Advanced Heatmap Visualization with jggheatmap

library(ClinicoPath)
library(ggplot2)
library(dplyr)
library(tidyr)

Introduction

The jggheatmap function provides comprehensive heatmap visualization capabilities for clinical research and data analysis. It creates publication-ready heatmaps with advanced clustering, scaling, and customization options, making it ideal for gene expression analysis, correlation matrices, clinical parameter visualization, and other matrix-based data.

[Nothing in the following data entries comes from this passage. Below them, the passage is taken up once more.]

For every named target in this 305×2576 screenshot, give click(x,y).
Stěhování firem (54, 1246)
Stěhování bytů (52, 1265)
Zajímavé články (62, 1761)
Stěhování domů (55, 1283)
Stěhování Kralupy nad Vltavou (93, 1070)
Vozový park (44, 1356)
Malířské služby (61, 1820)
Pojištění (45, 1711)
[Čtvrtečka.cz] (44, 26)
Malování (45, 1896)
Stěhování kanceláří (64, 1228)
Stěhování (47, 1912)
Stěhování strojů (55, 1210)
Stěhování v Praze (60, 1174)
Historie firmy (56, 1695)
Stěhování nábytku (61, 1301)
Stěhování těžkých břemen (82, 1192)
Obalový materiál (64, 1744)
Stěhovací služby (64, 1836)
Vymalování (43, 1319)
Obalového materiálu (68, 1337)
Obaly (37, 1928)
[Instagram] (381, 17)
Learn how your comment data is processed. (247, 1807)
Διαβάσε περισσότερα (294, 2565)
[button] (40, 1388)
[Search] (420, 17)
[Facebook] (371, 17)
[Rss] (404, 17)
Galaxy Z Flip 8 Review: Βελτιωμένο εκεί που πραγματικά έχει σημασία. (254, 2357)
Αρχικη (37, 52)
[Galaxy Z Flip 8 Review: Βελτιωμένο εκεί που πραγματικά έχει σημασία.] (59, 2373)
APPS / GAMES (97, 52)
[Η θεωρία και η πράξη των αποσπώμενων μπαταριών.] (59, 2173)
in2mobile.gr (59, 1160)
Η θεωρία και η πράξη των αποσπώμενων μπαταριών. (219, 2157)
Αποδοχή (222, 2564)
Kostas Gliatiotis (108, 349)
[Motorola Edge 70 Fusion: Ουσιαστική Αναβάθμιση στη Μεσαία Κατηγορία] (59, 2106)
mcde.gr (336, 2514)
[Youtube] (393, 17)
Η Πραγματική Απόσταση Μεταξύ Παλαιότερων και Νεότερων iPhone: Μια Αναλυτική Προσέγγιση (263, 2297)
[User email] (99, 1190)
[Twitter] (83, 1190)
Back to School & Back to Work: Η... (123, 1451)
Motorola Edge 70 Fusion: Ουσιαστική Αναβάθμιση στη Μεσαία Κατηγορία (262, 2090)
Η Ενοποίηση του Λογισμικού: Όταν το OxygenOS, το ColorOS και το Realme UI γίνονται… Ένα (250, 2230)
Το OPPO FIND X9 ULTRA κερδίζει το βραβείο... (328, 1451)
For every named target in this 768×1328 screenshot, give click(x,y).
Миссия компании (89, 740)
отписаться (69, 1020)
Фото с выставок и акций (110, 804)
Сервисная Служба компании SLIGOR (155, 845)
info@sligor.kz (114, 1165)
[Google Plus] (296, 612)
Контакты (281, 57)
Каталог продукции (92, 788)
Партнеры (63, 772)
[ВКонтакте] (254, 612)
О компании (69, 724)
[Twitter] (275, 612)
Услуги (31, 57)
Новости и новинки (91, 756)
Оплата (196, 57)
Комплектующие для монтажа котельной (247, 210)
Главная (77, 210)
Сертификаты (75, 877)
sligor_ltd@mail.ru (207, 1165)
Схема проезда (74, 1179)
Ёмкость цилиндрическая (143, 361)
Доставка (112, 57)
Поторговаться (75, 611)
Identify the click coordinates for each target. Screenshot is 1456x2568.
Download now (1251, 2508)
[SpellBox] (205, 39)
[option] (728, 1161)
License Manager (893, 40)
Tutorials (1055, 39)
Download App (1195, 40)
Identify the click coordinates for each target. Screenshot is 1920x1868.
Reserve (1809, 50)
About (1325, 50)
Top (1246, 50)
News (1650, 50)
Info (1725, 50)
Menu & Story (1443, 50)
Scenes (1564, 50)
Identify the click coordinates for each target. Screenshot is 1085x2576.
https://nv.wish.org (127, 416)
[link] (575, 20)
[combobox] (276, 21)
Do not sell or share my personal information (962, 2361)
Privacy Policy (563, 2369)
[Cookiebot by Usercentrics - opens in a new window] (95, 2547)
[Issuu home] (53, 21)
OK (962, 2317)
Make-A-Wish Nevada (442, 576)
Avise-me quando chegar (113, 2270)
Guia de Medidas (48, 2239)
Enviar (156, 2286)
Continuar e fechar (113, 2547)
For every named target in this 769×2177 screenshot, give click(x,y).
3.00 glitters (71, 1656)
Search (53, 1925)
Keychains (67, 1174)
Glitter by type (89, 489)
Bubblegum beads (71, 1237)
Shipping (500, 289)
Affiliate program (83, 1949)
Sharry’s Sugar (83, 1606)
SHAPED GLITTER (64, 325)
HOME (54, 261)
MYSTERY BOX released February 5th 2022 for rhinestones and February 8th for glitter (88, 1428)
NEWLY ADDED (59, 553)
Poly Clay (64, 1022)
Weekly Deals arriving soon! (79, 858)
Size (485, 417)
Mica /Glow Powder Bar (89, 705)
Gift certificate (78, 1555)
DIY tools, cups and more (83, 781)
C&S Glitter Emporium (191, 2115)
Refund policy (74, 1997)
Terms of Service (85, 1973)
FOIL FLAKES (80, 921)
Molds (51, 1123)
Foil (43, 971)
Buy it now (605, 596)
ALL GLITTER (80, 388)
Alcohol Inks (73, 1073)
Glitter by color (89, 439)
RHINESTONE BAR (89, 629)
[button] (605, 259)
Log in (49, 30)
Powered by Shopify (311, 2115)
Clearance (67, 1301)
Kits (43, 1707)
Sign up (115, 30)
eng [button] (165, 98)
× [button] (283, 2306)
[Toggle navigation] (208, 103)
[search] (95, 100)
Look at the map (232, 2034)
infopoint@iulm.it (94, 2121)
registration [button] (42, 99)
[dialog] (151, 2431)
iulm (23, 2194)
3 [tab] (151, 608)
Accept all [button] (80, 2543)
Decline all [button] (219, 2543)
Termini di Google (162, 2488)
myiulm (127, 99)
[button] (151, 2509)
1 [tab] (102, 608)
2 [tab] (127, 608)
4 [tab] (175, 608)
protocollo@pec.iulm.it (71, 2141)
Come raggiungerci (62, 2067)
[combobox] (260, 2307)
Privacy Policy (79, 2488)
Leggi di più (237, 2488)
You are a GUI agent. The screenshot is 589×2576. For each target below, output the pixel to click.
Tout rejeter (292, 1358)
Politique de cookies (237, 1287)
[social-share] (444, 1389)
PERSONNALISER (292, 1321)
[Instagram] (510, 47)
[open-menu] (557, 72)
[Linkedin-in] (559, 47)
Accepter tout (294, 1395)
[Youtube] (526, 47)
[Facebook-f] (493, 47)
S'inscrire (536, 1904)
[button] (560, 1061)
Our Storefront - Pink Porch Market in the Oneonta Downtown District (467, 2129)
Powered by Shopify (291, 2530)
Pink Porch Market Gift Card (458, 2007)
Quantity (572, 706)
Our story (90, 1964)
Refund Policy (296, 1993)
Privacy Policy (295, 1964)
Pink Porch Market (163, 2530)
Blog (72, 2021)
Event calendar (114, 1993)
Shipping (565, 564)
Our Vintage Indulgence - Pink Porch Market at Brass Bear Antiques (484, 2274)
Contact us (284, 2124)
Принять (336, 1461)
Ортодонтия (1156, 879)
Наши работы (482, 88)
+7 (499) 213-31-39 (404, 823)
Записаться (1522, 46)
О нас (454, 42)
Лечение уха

Heatmaps are essential tools in clinical research for:

Gene Expression Analysis: Visualizing expression patterns across samples and genes
Correlation Matrices: Displaying relationships between multiple variables
Clinical Parameter Clustering: Identifying patterns in patient characteristics
Biomarker Discovery: Exploring associations in high-dimensional data
Quality Control: Identifying outliers and batch effects in datasets

Key Features

The jggheatmap function supports:

Flexible Data Input: Matrix variables or pivot format (row/column/value)
Advanced Clustering: Hierarchical clustering with multiple distance and linkage methods
Data Scaling: Row, column, or global normalization options
Rich Visualization: Multiple color schemes, cell shapes, and annotation options
Interactive Elements: Dendrograms, value displays, and custom labeling
Export Options: Multiple output formats and customizable dimensions

Basic Heatmap Creation

Matrix Variables Approach

The simplest way to create a heatmap is using the matrix variables approach with numeric data:

# Load histopathology data
data(histopathology, package = "ClinicoPath")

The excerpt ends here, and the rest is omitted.